Instead he considers himself a diplomat of Fez and a devout Muslim. However, after the death of Pope Leo X, Al-Wazzan does not choose to go on a boat back to Fez and instead remains in Italy. Yet he does not consider himself fully immersed in the Italian culture, because their pig-eating habits contradict Muslim dietary laws. His nation-less stance can best exemplified when he does not take the opportunity to sneak on a boat back to Fez after the death of the pope. It is unknown to scholars as to why Al-Wazzan elected to remain in Italy, however the journey of the bird could explain Al-Wazzan’s reasoning behind his decision.

The bird does not limit itself to land or sea because it inhabits the place where the best opportunities are present. Likewise, Al-Wazzan does not allow himself to be categorized, but rather undulates between national identities, African as opposed to European. He subconsciously searches for excuses that allow him to participate in the fascinating, novel European lifestyle. In fact, he is so drawn to the new intriguing European customs that he chooses to remain in European Italy, rather than return African Fez. During the 16th century, the Wars of Religion broke out.

There was little tolerance among the Muslims and the Christians. At that time, the Europeans’ acceptance of Al-Wazzan and their symbiotic existence was unusual, but they were so mystified by each other’s differences that they were hesitant to let each other go. The Europeans ask Al-Wazzan a series of basic questions in an attempt to understand North African relationship dynamics, “Do women wear veils? Can men marry more than one woman? ” At this, Al-Wazzan “tricks” the Europeans into trusting him by revealing facts about North Africa.

The Europeans’ curiosity about North African paired with Al-Wazzan’s “trickery” allowed the two groups to tolerate each other. Al-Wazzan is identified as a trickster—manipulating the Europeans into respecting and accepting him (Davis 112). However, it can be argued that Al-Wazzan was the one who was in fact being tricked. Al-Wazzan tricked himself. He tricked himself into believing he lived for the greater fundamental purpose of gaining understanding and acceptance of a Christian community in order to bring about a Christian acceptance of Islam.

During his stay in Europe, Al-Wazzan meets the tricky Jewish man who taught the European Christians Hebrew under the guise of helping them better understand the Bible (Davis 196). When the Jewish man explains to Al-Wazzan that he had helped Christians gain an appreciation for Judaism, Al-Wazzan convinces himself that he is following a similar path. On the contrary, Al-Wazzan fails to the European community to develop his own similar understanding. Al-Wazzan wrote his books with not only North Africans in mind. He equally thought of Europeans.

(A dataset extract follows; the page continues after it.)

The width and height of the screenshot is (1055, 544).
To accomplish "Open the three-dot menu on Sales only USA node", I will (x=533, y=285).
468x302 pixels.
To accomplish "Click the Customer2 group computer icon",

Instead of tricking the Italian community into sensing a sense of kinship with Islam, he tricked himself into the grandiose idea that he had made an impression for anyone other than himself. Al-Wazzan did not represent the nation of Islam like he envisioned. The Europeans world readily accepted the Christian-convert Al-Wazzan as they continued their war against Islam. In the end, he created a positive image for only himself. Though Al-Wazzan felt a strong, conscious connection to Islam, the argument can be made that he did not make a real attempt to hold onto his Islamic beliefs.

When Al-Wazzan converted to Christianity, he offered little resistance. He justified his baptism with the Qur’an by finding a passage that justified such transgressions if in an inopportune situation. However, Al-Wazzan refuted the Qur’an’s generally accepted method of jihad. He did not believe jihad had to result in physical conflict, but instead thought that he only to make an effort to have polytheists and non-believers convert to Islam. In both instances, he interprets the holy book of the Qur’an in order to allow him to continue his scholarly pursuits in the most opportune fashion. He refuses to give up any pleasure.

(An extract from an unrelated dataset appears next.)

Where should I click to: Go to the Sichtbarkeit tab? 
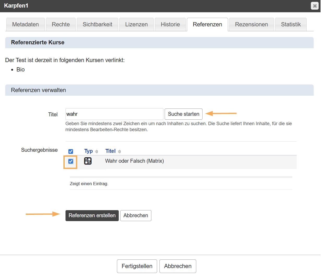click(x=97, y=25)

He does nothing that would make his travels more difficult in order to adhere to religious practices, but justifies his practices using the Qur’an (Davis 189). He tricks himself into believing he has a connection to Islam, but abandons Islam the moment he enters European society. His conscious mind follows Islam. His unconscious mind follows the present world around him. His masters viewed him as a Christian, his friends as a prisoner, and he viewed himself as an Islamic scholar. In the pre-technology world where impression was everything, every man saw in people the qualities they wished to see.

In Al-Wazzan’s case, he put up a veil in order to better network through society. Although, Al-Wazzan is known as a “trickster,” tricking those around him into accepting him as part of their group, and tricking himself into accepting differences. His “trickery” reveals a motif still prevalent in society today, the coexistence and acceptance of different groups of people in one world, being tolerant and learning about differences. Trickery in this sense isn’t so much of a malicious trickery, so much as a move to avoid conflict. Perhaps, at times, we must become the amphibious bird in unfamiliar situations and adapt.